A House Becomes Home

Twelve years ago, my husband and I went in search of a new place in which to sink our roots. Fate and circumstance drew us to New Hampshire, to a “for sale” sign on a quiet hilltop. I fell in love at first sight with its open fields, tumbling stone walls, and the intimate, ever-changing view of a wooded valley and two gentle mountains that I envisioned as the backdrop to all our days to come.

Certain we could fix up the sagging, uninsulated cottage, I began to build my case. My considerably less-enchanted husband surveyed the mildewed, bat-infested structure and wondered if I’d lost my mind. “You’ve ruined our life,” my eleven-year-old son said. Within days of signing the papers, I was afraid he might be right.

In short order, we moved into that cottage and moved out again. My husband had called this one: there was nothing there to save. We settled in with my parents, who lived nearby, hired an architect, tore the old place down, engaged a builder and slowly erected a new house. By the time we finally carried our own furniture across the threshold, three years had gone by.

“Home” during those challenging years wasn’t an address; it was wherever we were together. Our family’s nomadic journey taught me that only a small part of home has to do with the house itself. Home is really about how we choose, over time, to imbue a place with meaning.

Home isn’t a six-burner Viking range. Home is the apple pie you bake for a grown son’s homecoming, and the juice that runs over onto the oven floor, filling the kitchen with the scent of burnt cinnamon for weeks after he’s left again.

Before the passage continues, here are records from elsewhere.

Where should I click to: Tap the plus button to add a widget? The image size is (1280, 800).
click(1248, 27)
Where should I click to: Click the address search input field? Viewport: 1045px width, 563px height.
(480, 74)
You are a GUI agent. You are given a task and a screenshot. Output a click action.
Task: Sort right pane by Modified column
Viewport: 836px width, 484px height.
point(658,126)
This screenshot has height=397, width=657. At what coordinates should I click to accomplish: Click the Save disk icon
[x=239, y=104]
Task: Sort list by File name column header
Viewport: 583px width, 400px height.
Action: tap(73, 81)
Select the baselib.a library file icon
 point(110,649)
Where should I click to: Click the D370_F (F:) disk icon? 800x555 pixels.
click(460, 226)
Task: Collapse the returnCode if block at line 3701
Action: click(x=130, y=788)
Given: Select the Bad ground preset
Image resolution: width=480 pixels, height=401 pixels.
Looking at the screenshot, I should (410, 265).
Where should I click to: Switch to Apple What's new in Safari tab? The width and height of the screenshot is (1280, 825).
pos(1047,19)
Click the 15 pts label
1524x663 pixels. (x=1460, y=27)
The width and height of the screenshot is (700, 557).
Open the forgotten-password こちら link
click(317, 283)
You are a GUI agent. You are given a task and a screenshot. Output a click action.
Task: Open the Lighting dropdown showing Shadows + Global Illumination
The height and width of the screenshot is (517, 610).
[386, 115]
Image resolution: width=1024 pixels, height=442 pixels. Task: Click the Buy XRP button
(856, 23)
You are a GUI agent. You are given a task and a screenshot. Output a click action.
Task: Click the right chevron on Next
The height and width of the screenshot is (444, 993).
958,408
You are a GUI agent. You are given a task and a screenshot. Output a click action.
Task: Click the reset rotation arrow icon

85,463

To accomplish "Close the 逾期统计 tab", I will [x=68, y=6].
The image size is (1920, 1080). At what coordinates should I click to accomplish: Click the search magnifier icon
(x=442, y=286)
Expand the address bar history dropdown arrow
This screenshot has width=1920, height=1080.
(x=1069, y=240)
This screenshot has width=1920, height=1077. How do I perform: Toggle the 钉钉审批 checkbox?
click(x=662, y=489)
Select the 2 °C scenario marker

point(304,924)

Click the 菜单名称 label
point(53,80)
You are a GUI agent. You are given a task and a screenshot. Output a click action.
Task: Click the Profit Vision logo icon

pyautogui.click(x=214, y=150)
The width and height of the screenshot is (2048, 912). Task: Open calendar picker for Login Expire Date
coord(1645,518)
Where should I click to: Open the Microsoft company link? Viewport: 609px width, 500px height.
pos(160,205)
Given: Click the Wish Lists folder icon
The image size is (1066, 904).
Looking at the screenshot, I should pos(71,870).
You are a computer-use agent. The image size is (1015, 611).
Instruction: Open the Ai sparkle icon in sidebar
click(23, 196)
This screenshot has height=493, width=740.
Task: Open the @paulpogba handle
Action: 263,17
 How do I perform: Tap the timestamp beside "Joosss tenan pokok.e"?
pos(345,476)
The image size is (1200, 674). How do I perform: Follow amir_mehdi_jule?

Home isn’t the wide-plank pine floors you agonize over in a showroom. It’s the tracery of marks left by the dog’s toenails; the golden color the wood has turned with time; the dark, ineradicable ring by the fireplace where the Christmas tree stand leaked, unbeknownst to anyone.

Home is knowing better than to plant basil before June, and then harvesting the fragrant, leafy stalks some hot August afternoon and making a dozen jars of pesto to stash in the freezer. Home is about staking the peonies in May and stacking firewood in November. It’s about inviting friends for dinner on the spur of the moment and using the good silver, just because. Home is the pink geranium on the windowsill, oranges in a bowl. Home is your long-gone grandmother’s crocheted afghan on the back of the sofa, a friend’s painting on the mantle, your favorite novels on the coffee table, reading glasses in every room.

Home is knowing that the haven we all seek is already at hand. It’s the argument averted with a hug. It’s a joyful reunion and the sweet pain of parting; the promise of acceptance and the solace of forgiveness; a whoop of laughter and a quiet place for private tears. It is the sweet, familiar sound of a loved one’s voice rising and falling in another room.

Home is holding hands and saying grace when every chair at the table is filled. It’s getting used to a new chapter, one in which the children you’ve raised take their leave and create new homes of their own. Home is about adapting to life’s inevitable challenges and losses. Home is about learning to dwell in the present moment—in faith, in gratitude, and with awareness of what lasts and of all that is precious and fleeting.

A house is built. But a home is created, the small details of ordinary life accruing, moment by moment, day by day, and year by year into the stories, myths and memories that make us who we are. In the end, home isn’t as much about where we live as it is about how we live.